--- Material to process ---

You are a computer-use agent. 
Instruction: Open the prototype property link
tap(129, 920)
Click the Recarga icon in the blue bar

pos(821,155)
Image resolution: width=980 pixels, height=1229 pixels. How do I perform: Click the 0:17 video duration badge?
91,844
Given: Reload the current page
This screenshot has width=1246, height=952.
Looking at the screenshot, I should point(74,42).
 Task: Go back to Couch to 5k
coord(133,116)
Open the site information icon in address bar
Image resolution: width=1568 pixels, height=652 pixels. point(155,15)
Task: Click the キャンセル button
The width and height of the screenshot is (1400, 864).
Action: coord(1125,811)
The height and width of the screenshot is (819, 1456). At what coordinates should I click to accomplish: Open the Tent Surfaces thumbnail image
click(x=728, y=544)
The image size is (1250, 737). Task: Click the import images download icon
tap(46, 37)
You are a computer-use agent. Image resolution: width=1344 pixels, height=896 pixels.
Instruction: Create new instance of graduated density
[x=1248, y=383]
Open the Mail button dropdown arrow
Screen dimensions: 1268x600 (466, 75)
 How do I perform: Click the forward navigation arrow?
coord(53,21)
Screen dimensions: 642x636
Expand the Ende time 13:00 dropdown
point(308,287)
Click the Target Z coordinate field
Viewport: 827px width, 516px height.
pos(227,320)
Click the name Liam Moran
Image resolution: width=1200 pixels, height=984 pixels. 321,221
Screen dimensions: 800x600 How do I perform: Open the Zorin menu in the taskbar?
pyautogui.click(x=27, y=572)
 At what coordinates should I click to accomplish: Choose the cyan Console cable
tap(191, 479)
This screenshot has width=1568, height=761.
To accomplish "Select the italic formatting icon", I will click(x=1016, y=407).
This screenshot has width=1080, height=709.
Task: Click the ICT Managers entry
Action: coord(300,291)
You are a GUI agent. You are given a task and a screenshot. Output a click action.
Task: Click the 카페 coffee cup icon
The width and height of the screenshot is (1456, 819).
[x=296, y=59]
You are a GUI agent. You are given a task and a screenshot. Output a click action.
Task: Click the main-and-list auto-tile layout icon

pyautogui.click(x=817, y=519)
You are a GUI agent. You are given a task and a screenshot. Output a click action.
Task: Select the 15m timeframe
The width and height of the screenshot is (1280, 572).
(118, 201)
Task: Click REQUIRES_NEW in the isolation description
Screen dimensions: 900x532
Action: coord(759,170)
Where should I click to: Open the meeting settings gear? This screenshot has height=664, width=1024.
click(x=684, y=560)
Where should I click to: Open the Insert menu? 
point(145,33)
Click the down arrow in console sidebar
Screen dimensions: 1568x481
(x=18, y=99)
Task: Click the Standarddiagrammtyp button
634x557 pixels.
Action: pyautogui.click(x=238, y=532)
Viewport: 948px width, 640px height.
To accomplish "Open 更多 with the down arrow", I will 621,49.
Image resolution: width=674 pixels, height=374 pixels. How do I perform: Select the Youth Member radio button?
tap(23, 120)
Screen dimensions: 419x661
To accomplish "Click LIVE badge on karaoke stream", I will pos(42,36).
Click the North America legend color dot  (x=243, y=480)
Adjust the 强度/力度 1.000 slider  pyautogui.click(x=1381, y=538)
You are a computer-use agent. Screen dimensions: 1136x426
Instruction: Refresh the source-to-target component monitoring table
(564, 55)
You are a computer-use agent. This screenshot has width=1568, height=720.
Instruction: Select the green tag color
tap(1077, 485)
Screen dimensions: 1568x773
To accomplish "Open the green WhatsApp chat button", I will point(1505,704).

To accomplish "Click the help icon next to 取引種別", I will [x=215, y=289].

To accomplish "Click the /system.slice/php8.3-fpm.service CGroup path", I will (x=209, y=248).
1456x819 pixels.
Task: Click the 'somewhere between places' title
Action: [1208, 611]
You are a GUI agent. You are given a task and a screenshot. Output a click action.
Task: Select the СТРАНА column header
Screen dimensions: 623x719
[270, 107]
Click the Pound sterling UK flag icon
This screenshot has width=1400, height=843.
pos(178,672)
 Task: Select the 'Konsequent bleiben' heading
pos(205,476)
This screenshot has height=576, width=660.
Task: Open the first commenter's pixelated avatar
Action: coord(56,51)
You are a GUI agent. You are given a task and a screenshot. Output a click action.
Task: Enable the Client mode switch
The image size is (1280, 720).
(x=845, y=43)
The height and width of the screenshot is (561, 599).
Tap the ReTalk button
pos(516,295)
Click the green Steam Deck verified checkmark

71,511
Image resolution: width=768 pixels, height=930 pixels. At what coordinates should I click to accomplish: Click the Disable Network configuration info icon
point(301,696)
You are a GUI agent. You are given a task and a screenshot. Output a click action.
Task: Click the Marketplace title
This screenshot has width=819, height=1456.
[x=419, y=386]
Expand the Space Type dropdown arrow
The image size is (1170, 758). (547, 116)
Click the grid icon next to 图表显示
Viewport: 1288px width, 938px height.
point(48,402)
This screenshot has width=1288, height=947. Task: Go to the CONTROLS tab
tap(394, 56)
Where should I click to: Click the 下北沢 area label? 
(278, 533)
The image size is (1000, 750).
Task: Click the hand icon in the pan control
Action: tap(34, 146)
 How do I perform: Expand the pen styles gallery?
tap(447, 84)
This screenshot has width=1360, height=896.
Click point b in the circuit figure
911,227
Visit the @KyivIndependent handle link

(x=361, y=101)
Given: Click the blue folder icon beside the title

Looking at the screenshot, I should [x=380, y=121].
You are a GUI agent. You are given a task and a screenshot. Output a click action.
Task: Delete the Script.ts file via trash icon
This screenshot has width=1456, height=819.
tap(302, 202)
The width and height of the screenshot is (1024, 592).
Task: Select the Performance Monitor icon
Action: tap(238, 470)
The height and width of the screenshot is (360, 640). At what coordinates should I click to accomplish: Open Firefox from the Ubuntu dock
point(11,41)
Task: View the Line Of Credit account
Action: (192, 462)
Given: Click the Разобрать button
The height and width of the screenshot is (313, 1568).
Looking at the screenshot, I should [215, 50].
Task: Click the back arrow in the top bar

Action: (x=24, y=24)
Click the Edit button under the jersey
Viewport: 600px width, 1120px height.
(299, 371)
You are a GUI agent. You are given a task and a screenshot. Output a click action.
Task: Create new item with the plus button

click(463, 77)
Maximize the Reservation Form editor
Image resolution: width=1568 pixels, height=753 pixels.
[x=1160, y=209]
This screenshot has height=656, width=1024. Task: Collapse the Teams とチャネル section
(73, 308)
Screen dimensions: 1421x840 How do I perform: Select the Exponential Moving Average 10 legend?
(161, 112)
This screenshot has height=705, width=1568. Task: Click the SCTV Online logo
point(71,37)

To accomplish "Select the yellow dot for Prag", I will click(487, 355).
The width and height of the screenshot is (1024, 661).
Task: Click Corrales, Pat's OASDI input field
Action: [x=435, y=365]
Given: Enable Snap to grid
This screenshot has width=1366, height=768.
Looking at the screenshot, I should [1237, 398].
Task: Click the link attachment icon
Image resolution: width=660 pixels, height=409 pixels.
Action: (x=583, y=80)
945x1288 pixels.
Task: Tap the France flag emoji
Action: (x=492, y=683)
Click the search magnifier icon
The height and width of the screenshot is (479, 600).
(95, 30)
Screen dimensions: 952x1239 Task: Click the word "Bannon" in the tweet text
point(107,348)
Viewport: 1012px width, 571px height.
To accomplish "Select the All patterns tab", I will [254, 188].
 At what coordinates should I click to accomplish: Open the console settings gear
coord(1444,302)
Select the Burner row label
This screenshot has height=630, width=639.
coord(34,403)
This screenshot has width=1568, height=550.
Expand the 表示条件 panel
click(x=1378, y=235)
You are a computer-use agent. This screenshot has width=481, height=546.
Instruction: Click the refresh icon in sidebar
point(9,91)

--- Task description ---
Rewrite every line of the records above as a Markdown table with the columns "Row" and "Line", numbering each row and omitting blank lines.

--- The output ---
| Row | Line |
|---|---|
| 1 | You are a computer-use agent.  |
| 2 | Instruction: Open the prototype property link |
| 3 | tap(129, 920) |
| 4 | Click the Recarga icon in the blue bar |
| 5 | pos(821,155) |
| 6 | Image resolution: width=980 pixels, height=1229 pixels. How do I perform: Click the 0:17 video duration badge? |
| 7 | 91,844 |
| 8 | Given: Reload the current page |
| 9 | This screenshot has width=1246, height=952. |
| 10 | Looking at the screenshot, I should point(74,42). |
| 11 |  Task: Go back to Couch to 5k |
| 12 | coord(133,116) |
| 13 | Open the site information icon in address bar |
| 14 | Image resolution: width=1568 pixels, height=652 pixels. point(155,15) |
| 15 | Task: Click the キャンセル button |
| 16 | The width and height of the screenshot is (1400, 864). |
| 17 | Action: coord(1125,811) |
| 18 | The height and width of the screenshot is (819, 1456). At what coordinates should I click to accomplish: Open the Tent Surfaces thumbnail image |
| 19 | click(x=728, y=544) |
| 20 | The image size is (1250, 737). Task: Click the import images download icon |
| 21 | tap(46, 37) |
| 22 | You are a computer-use agent. Image resolution: width=1344 pixels, height=896 pixels. |
| 23 | Instruction: Create new instance of graduated density |
| 24 | [x=1248, y=383] |
| 25 | Open the Mail button dropdown arrow |
| 26 | Screen dimensions: 1268x600 (466, 75) |
| 27 |  How do I perform: Click the forward navigation arrow? |
| 28 | coord(53,21) |
| 29 | Screen dimensions: 642x636 |
| 30 | Expand the Ende time 13:00 dropdown |
| 31 | point(308,287) |
| 32 | Click the Target Z coordinate field |
| 33 | Viewport: 827px width, 516px height. |
| 34 | pos(227,320) |
| 35 | Click the name Liam Moran |
| 36 | Image resolution: width=1200 pixels, height=984 pixels. 321,221 |
| 37 | Screen dimensions: 800x600 How do I perform: Open the Zorin menu in the taskbar? |
| 38 | pyautogui.click(x=27, y=572) |
| 39 |  At what coordinates should I click to accomplish: Choose the cyan Console cable |
| 40 | tap(191, 479) |
| 41 | This screenshot has width=1568, height=761. |
| 42 | To accomplish "Select the italic formatting icon", I will click(x=1016, y=407). |
| 43 | This screenshot has width=1080, height=709. |
| 44 | Task: Click the ICT Managers entry |
| 45 | Action: coord(300,291) |
| 46 | You are a GUI agent. You are given a task and a screenshot. Output a click action. |
| 47 | Task: Click the 카페 coffee cup icon |
| 48 | The width and height of the screenshot is (1456, 819). |
| 49 | [x=296, y=59] |
| 50 | You are a GUI agent. You are given a task and a screenshot. Output a click action. |
| 51 | Task: Click the main-and-list auto-tile layout icon |
| 52 | pyautogui.click(x=817, y=519) |
| 53 | You are a GUI agent. You are given a task and a screenshot. Output a click action. |
| 54 | Task: Select the 15m timeframe |
| 55 | The width and height of the screenshot is (1280, 572). |
| 56 | (118, 201) |
| 57 | Task: Click REQUIRES_NEW in the isolation description |
| 58 | Screen dimensions: 900x532 |
| 59 | Action: coord(759,170) |
| 60 | Where should I click to: Open the meeting settings gear? This screenshot has height=664, width=1024. |
| 61 | click(x=684, y=560) |
| 62 | Where should I click to: Open the Insert menu?  |
| 63 | point(145,33) |
| 64 | Click the down arrow in console sidebar |
| 65 | Screen dimensions: 1568x481 |
| 66 | (x=18, y=99) |
| 67 | Task: Click the Standarddiagrammtyp button |
| 68 | 634x557 pixels. |
| 69 | Action: pyautogui.click(x=238, y=532) |
| 70 | Viewport: 948px width, 640px height. |
| 71 | To accomplish "Open 更多 with the down arrow", I will 621,49. |
| 72 | Image resolution: width=674 pixels, height=374 pixels. How do I perform: Select the Youth Member radio button? |
| 73 | tap(23, 120) |
| 74 | Screen dimensions: 419x661 |
| 75 | To accomplish "Click LIVE badge on karaoke stream", I will pos(42,36). |
| 76 | Click the North America legend color dot  (x=243, y=480) |
| 77 | Adjust the 强度/力度 1.000 slider  pyautogui.click(x=1381, y=538) |
| 78 | You are a computer-use agent. Screen dimensions: 1136x426 |
| 79 | Instruction: Refresh the source-to-target component monitoring table |
| 80 | (564, 55) |
| 81 | You are a computer-use agent. This screenshot has width=1568, height=720. |
| 82 | Instruction: Select the green tag color |
| 83 | tap(1077, 485) |
| 84 | Screen dimensions: 1568x773 |
| 85 | To accomplish "Open the green WhatsApp chat button", I will point(1505,704). |
| 86 | To accomplish "Click the help icon next to 取引種別", I will [x=215, y=289]. |
| 87 | To accomplish "Click the /system.slice/php8.3-fpm.service CGroup path", I will (x=209, y=248). |
| 88 | 1456x819 pixels. |
| 89 | Task: Click the 'somewhere between places' title |
| 90 | Action: [1208, 611] |
| 91 | You are a GUI agent. You are given a task and a screenshot. Output a click action. |
| 92 | Task: Select the СТРАНА column header |
| 93 | Screen dimensions: 623x719 |
| 94 | [270, 107] |
| 95 | Click the Pound sterling UK flag icon |
| 96 | This screenshot has width=1400, height=843. |
| 97 | pos(178,672) |
| 98 |  Task: Select the 'Konsequent bleiben' heading |
| 99 | pos(205,476) |
| 100 | This screenshot has height=576, width=660. |
| 101 | Task: Open the first commenter's pixelated avatar |
| 102 | Action: coord(56,51) |
| 103 | You are a GUI agent. You are given a task and a screenshot. Output a click action. |
| 104 | Task: Enable the Client mode switch |
| 105 | The image size is (1280, 720). |
| 106 | (x=845, y=43) |
| 107 | The height and width of the screenshot is (561, 599). |
| 108 | Tap the ReTalk button |
| 109 | pos(516,295) |
| 110 | Click the green Steam Deck verified checkmark |
| 111 | 71,511 |
| 112 | Image resolution: width=768 pixels, height=930 pixels. At what coordinates should I click to accomplish: Click the Disable Network configuration info icon |
| 113 | point(301,696) |
| 114 | You are a GUI agent. You are given a task and a screenshot. Output a click action. |
| 115 | Task: Click the Marketplace title |
| 116 | This screenshot has width=819, height=1456. |
| 117 | [x=419, y=386] |
| 118 | Expand the Space Type dropdown arrow |
| 119 | The image size is (1170, 758). (547, 116) |
| 120 | Click the grid icon next to 图表显示 |
| 121 | Viewport: 1288px width, 938px height. |
| 122 | point(48,402) |
| 123 | This screenshot has width=1288, height=947. Task: Go to the CONTROLS tab |
| 124 | tap(394, 56) |
| 125 | Where should I click to: Click the 下北沢 area label?  |
| 126 | (278, 533) |
| 127 | The image size is (1000, 750). |
| 128 | Task: Click the hand icon in the pan control |
| 129 | Action: tap(34, 146) |
| 130 |  How do I perform: Expand the pen styles gallery? |
| 131 | tap(447, 84) |
| 132 | This screenshot has width=1360, height=896. |
| 133 | Click point b in the circuit figure |
| 134 | 911,227 |
| 135 | Visit the @KyivIndependent handle link |
| 136 | (x=361, y=101) |
| 137 | Given: Click the blue folder icon beside the title |
| 138 | Looking at the screenshot, I should [x=380, y=121]. |
| 139 | You are a GUI agent. You are given a task and a screenshot. Output a click action. |
| 140 | Task: Delete the Script.ts file via trash icon |
| 141 | This screenshot has width=1456, height=819. |
| 142 | tap(302, 202) |
| 143 | The width and height of the screenshot is (1024, 592). |
| 144 | Task: Select the Performance Monitor icon |
| 145 | Action: tap(238, 470) |
| 146 | The height and width of the screenshot is (360, 640). At what coordinates should I click to accomplish: Open Firefox from the Ubuntu dock |
| 147 | point(11,41) |
| 148 | Task: View the Line Of Credit account |
| 149 | Action: (192, 462) |
| 150 | Given: Click the Разобрать button |
| 151 | The height and width of the screenshot is (313, 1568). |
| 152 | Looking at the screenshot, I should [215, 50]. |
| 153 | Task: Click the back arrow in the top bar |
| 154 | Action: (x=24, y=24) |
| 155 | Click the Edit button under the jersey |
| 156 | Viewport: 600px width, 1120px height. |
| 157 | (299, 371) |
| 158 | You are a GUI agent. You are given a task and a screenshot. Output a click action. |
| 159 | Task: Create new item with the plus button |
| 160 | click(463, 77) |
| 161 | Maximize the Reservation Form editor |
| 162 | Image resolution: width=1568 pixels, height=753 pixels. |
| 163 | [x=1160, y=209] |
| 164 | This screenshot has height=656, width=1024. Task: Collapse the Teams とチャネル section |
| 165 | (73, 308) |
| 166 | Screen dimensions: 1421x840 How do I perform: Select the Exponential Moving Average 10 legend? |
| 167 | (161, 112) |
| 168 | This screenshot has height=705, width=1568. Task: Click the SCTV Online logo |
| 169 | point(71,37) |
| 170 | To accomplish "Select the yellow dot for Prag", I will click(487, 355). |
| 171 | The width and height of the screenshot is (1024, 661). |
| 172 | Task: Click Corrales, Pat's OASDI input field |
| 173 | Action: [x=435, y=365] |
| 174 | Given: Enable Snap to grid |
| 175 | This screenshot has width=1366, height=768. |
| 176 | Looking at the screenshot, I should [1237, 398]. |
| 177 | Task: Click the link attachment icon |
| 178 | Image resolution: width=660 pixels, height=409 pixels. |
| 179 | Action: (x=583, y=80) |
| 180 | 945x1288 pixels. |
| 181 | Task: Tap the France flag emoji |
| 182 | Action: (x=492, y=683) |
| 183 | Click the search magnifier icon |
| 184 | The height and width of the screenshot is (479, 600). |
| 185 | (95, 30) |
| 186 | Screen dimensions: 952x1239 Task: Click the word "Bannon" in the tweet text |
| 187 | point(107,348) |
| 188 | Viewport: 1012px width, 571px height. |
| 189 | To accomplish "Select the All patterns tab", I will [254, 188]. |
| 190 |  At what coordinates should I click to accomplish: Open the console settings gear |
| 191 | coord(1444,302) |
| 192 | Select the Burner row label |
| 193 | This screenshot has height=630, width=639. |
| 194 | coord(34,403) |
| 195 | This screenshot has width=1568, height=550. |
| 196 | Expand the 表示条件 panel |
| 197 | click(x=1378, y=235) |
| 198 | You are a computer-use agent. This screenshot has width=481, height=546. |
| 199 | Instruction: Click the refresh icon in sidebar |
| 200 | point(9,91) |